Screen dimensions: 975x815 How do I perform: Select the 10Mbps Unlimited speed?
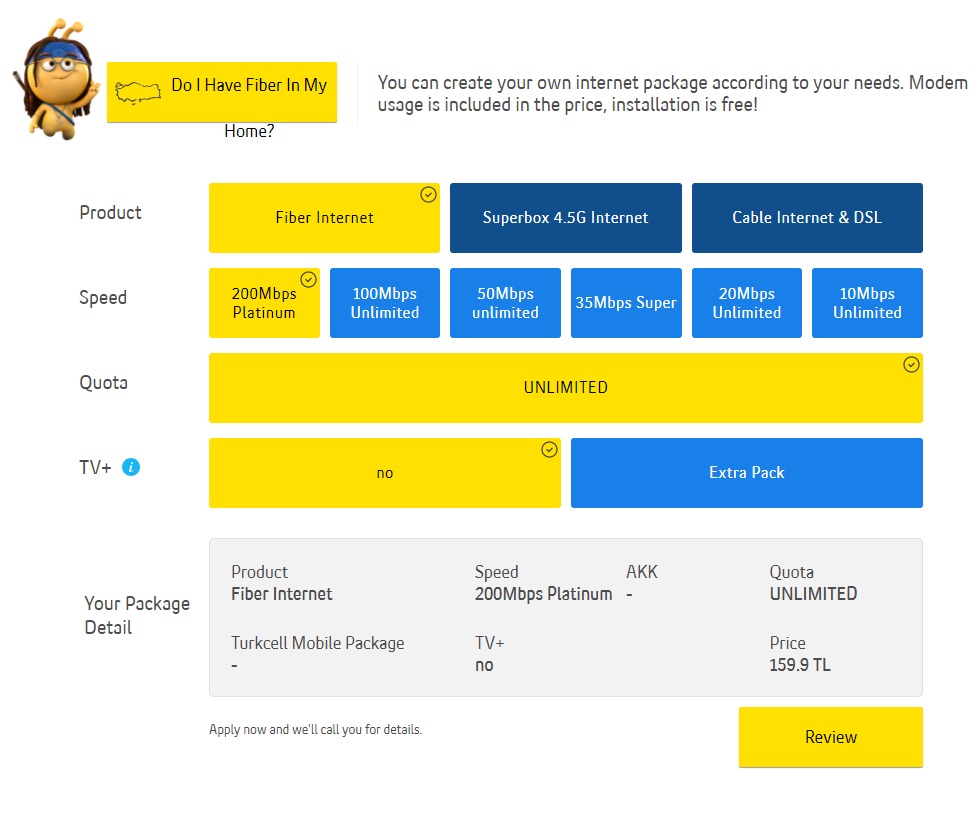click(x=867, y=303)
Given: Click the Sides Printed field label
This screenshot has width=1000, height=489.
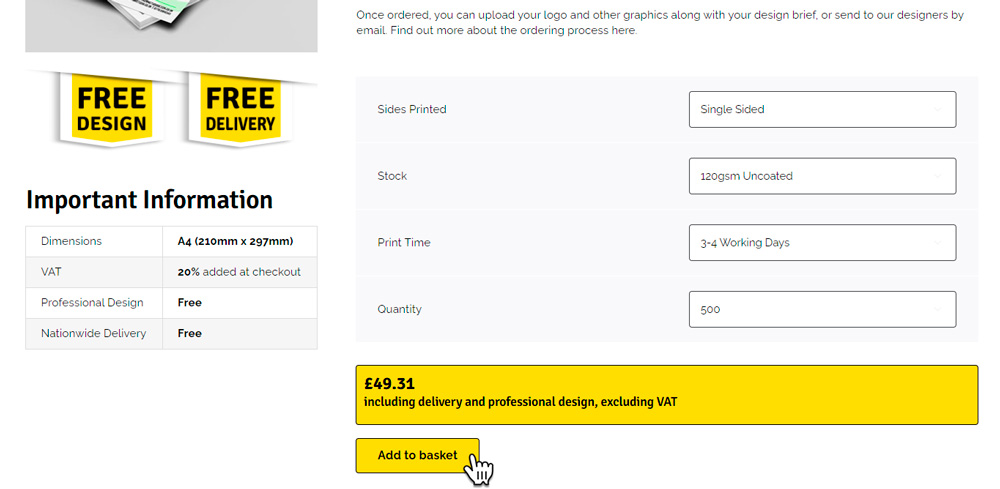Looking at the screenshot, I should click(412, 110).
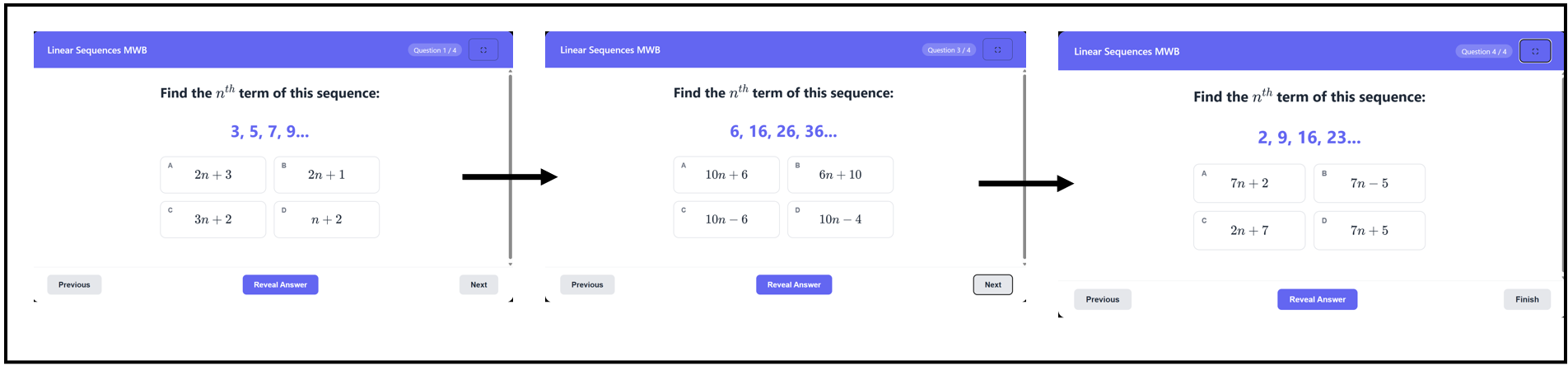The image size is (1568, 366).
Task: Pick answer C: 3n + 2
Action: click(x=213, y=219)
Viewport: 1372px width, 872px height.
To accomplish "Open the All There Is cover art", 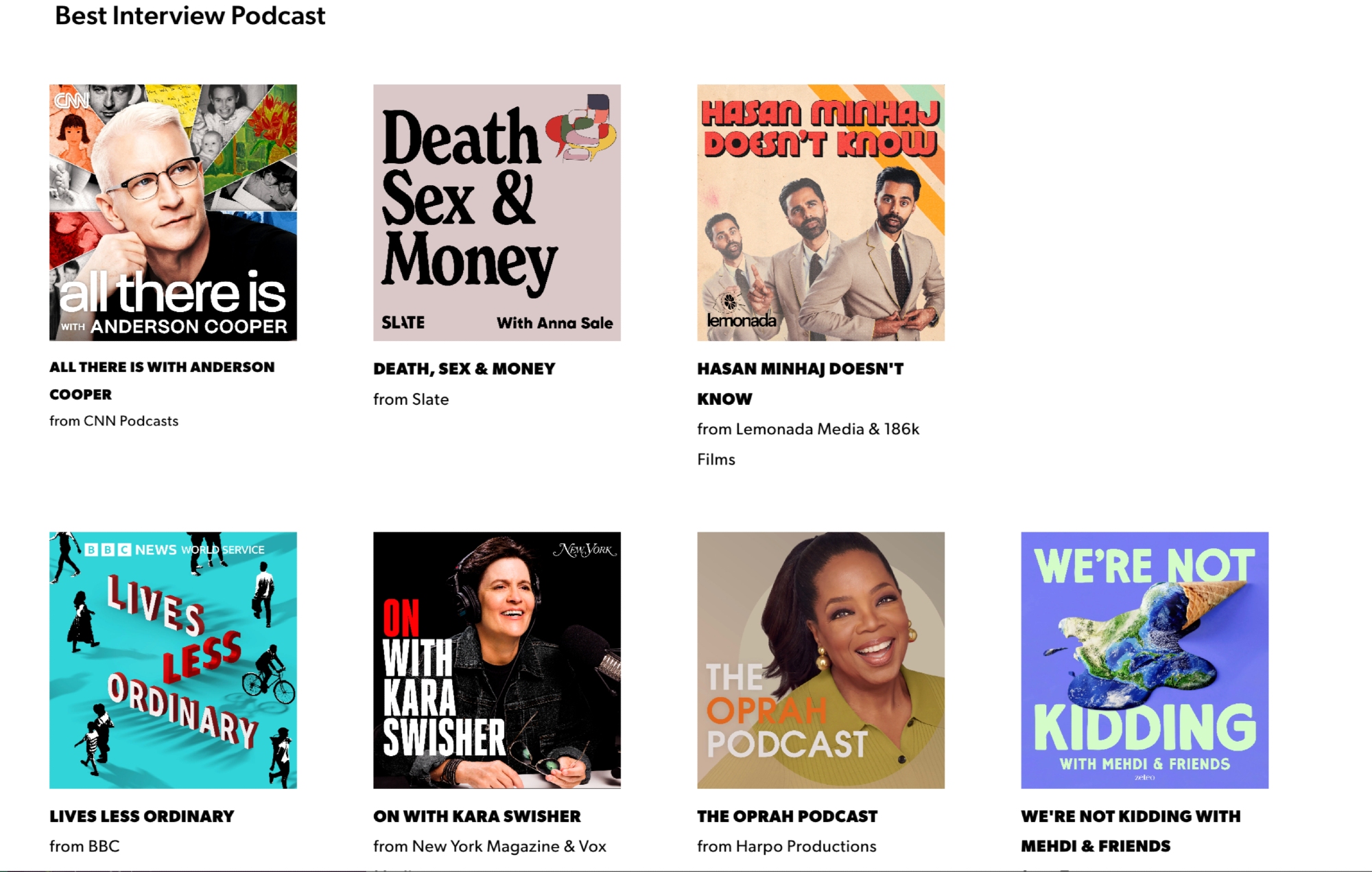I will click(173, 213).

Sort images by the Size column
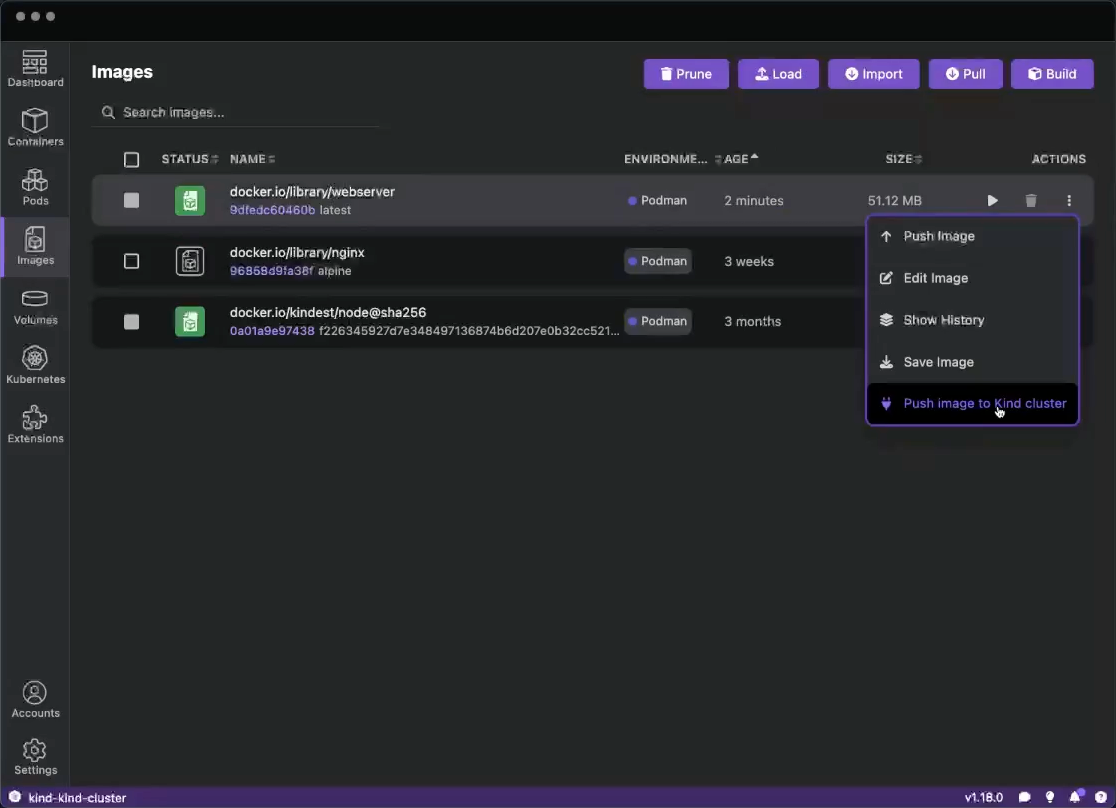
☆ ☆ ☆ ☆ ☆
■ **EXERCISE DESCRIPTION**
Please reproduce the entries above exactly, from their first line to the line holding "Given: Click the Sides Printed field label" inclusive, and nothing else; the pictures stay out.

■ **YOUR SOLUTION**
Screen dimensions: 975x815 How do I perform: Select the 10Mbps Unlimited speed?
click(x=867, y=303)
Given: Click the Sides Printed field label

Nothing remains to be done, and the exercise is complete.